## Exercise:
Please copy the lines below word for word, starting with the first line and ending with the line that contains "click(x=407, y=339)", including that line.

(Stored entries)
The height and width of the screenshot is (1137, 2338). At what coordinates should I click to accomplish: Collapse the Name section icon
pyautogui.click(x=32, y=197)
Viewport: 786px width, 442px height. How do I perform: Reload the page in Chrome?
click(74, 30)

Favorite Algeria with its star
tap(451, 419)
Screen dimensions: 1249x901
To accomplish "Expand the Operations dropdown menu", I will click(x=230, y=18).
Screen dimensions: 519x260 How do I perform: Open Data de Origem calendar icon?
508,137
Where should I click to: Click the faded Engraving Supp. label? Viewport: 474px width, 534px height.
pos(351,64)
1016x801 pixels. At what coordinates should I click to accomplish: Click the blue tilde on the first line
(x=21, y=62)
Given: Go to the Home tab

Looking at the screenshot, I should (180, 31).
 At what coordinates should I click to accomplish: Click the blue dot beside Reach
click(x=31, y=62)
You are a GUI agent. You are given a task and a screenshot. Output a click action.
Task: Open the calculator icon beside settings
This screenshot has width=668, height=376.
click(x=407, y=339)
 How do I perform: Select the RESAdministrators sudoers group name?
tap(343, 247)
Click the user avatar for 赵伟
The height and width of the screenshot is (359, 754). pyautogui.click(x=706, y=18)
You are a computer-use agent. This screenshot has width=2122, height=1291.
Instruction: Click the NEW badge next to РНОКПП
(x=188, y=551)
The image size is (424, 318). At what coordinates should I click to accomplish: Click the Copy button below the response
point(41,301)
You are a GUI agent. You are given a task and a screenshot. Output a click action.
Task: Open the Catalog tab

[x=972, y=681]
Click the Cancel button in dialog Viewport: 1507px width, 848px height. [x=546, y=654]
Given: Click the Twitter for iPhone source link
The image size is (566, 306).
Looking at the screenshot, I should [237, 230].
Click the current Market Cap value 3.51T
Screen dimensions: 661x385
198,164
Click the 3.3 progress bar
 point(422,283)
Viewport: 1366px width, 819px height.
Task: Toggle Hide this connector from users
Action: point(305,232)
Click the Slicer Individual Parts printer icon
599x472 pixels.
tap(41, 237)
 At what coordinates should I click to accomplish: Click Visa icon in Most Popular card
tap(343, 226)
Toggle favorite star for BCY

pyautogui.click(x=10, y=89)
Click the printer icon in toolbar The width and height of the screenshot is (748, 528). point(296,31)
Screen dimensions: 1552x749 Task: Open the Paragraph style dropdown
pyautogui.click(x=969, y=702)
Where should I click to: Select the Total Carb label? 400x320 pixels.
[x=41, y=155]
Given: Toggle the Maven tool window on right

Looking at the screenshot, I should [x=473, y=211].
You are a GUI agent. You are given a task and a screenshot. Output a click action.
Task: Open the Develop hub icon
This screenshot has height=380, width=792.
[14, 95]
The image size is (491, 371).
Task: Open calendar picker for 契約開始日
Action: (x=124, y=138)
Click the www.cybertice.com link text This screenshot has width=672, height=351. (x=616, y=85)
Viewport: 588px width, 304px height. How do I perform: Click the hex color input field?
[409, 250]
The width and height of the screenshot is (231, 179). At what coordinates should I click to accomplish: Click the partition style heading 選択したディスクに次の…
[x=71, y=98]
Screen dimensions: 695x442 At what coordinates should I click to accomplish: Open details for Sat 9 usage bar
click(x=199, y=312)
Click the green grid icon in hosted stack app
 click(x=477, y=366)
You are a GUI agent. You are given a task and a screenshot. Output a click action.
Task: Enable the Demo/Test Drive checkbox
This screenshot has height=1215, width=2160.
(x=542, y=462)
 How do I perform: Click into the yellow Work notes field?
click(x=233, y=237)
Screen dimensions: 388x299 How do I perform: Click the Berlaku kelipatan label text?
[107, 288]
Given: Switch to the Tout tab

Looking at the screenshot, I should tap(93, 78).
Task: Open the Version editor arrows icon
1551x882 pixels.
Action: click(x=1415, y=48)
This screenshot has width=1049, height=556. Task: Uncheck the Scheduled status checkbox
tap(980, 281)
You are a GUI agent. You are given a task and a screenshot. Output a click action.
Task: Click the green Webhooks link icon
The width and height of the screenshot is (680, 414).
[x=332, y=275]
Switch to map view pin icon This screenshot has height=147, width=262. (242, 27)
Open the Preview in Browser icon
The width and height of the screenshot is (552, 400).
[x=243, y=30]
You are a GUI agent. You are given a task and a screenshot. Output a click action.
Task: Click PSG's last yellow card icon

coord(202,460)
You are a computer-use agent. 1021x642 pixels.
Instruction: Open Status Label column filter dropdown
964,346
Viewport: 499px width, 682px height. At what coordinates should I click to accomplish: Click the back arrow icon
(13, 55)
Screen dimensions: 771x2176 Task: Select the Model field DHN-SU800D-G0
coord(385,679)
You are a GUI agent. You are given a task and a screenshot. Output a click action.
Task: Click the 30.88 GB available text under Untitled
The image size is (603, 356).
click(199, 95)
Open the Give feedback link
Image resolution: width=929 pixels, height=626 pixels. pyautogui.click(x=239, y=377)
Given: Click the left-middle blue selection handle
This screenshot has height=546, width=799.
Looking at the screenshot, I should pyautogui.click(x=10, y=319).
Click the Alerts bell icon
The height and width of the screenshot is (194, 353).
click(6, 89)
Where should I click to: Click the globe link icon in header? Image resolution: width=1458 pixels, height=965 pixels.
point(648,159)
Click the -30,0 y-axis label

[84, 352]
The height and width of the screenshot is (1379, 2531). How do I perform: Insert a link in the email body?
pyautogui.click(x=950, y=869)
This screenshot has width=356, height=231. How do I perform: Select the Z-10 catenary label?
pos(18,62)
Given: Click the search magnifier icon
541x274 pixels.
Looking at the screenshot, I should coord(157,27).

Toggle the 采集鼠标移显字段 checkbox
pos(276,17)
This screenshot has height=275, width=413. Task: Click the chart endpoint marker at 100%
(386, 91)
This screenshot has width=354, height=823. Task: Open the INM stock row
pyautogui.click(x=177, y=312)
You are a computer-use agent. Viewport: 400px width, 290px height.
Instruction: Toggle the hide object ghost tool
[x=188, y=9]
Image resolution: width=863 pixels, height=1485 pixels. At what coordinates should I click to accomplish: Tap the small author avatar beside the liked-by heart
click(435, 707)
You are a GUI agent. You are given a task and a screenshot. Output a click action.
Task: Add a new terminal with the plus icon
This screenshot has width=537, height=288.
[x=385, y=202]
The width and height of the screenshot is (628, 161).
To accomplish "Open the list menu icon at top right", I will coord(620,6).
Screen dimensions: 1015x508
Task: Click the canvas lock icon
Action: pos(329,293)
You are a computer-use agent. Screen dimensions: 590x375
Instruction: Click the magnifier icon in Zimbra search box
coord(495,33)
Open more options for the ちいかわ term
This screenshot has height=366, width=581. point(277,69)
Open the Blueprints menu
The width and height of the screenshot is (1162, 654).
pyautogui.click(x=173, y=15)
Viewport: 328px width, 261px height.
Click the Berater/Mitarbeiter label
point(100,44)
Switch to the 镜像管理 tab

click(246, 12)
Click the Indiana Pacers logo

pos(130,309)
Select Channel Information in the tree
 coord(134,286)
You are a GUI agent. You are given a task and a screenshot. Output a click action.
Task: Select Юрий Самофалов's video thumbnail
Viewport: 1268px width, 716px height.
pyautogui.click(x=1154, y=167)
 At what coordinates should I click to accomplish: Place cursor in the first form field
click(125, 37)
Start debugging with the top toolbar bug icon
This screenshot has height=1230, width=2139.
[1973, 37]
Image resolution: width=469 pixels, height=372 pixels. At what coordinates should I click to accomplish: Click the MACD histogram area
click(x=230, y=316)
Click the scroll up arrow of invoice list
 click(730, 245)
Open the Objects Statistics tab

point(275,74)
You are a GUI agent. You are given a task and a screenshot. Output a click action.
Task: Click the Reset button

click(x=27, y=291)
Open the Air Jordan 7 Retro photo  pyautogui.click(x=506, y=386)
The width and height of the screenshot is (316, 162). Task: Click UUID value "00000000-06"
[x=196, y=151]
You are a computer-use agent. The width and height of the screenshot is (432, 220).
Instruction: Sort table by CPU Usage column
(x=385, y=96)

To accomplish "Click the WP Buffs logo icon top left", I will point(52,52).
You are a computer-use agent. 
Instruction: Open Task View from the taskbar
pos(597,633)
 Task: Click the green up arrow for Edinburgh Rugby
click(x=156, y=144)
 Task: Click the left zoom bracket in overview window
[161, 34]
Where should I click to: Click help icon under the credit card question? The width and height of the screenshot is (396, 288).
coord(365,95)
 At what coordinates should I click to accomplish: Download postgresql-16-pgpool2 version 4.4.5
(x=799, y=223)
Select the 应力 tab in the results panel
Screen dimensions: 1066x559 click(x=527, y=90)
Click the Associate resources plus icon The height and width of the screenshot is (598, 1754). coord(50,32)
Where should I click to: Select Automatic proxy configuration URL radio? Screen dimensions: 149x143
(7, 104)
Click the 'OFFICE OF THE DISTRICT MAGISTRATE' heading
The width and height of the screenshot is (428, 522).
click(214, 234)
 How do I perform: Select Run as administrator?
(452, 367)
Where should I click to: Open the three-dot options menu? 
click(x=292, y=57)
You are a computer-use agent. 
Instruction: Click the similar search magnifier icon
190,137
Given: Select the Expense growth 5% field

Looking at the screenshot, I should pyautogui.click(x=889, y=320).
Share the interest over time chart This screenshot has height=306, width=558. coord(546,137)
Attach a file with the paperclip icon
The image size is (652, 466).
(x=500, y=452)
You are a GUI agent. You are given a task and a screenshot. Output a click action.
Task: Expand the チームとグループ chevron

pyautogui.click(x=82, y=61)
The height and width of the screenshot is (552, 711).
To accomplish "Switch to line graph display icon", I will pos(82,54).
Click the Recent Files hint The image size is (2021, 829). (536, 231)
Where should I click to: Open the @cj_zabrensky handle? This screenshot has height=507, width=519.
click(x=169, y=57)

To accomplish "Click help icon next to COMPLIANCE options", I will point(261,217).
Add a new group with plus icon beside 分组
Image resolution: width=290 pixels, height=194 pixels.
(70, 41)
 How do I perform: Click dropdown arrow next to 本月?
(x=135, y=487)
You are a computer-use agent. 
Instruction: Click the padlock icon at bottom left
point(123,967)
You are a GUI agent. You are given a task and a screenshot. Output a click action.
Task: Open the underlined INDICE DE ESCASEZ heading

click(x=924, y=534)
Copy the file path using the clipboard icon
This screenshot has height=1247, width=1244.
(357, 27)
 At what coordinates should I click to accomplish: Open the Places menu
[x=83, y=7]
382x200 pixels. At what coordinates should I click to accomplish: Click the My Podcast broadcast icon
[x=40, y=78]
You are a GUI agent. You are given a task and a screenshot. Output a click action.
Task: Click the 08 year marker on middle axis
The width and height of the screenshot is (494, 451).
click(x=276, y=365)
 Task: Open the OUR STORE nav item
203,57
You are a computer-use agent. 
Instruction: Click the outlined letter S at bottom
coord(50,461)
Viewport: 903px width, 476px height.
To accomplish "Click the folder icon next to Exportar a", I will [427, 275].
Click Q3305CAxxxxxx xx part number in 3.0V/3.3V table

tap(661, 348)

## The reply:
The height and width of the screenshot is (1137, 2338). At what coordinates should I click to accomplish: Collapse the Name section icon
pyautogui.click(x=32, y=197)
Viewport: 786px width, 442px height. How do I perform: Reload the page in Chrome?
click(74, 30)

Favorite Algeria with its star
tap(451, 419)
Screen dimensions: 1249x901
To accomplish "Expand the Operations dropdown menu", I will click(x=230, y=18).
Screen dimensions: 519x260 How do I perform: Open Data de Origem calendar icon?
508,137
Where should I click to: Click the faded Engraving Supp. label? Viewport: 474px width, 534px height.
pos(351,64)
1016x801 pixels. At what coordinates should I click to accomplish: Click the blue tilde on the first line
(x=21, y=62)
Given: Go to the Home tab

Looking at the screenshot, I should (180, 31).
 At what coordinates should I click to accomplish: Click the blue dot beside Reach
click(x=31, y=62)
You are a GUI agent. You are given a task and a screenshot. Output a click action.
Task: Open the calculator icon beside settings
This screenshot has width=668, height=376.
click(x=407, y=339)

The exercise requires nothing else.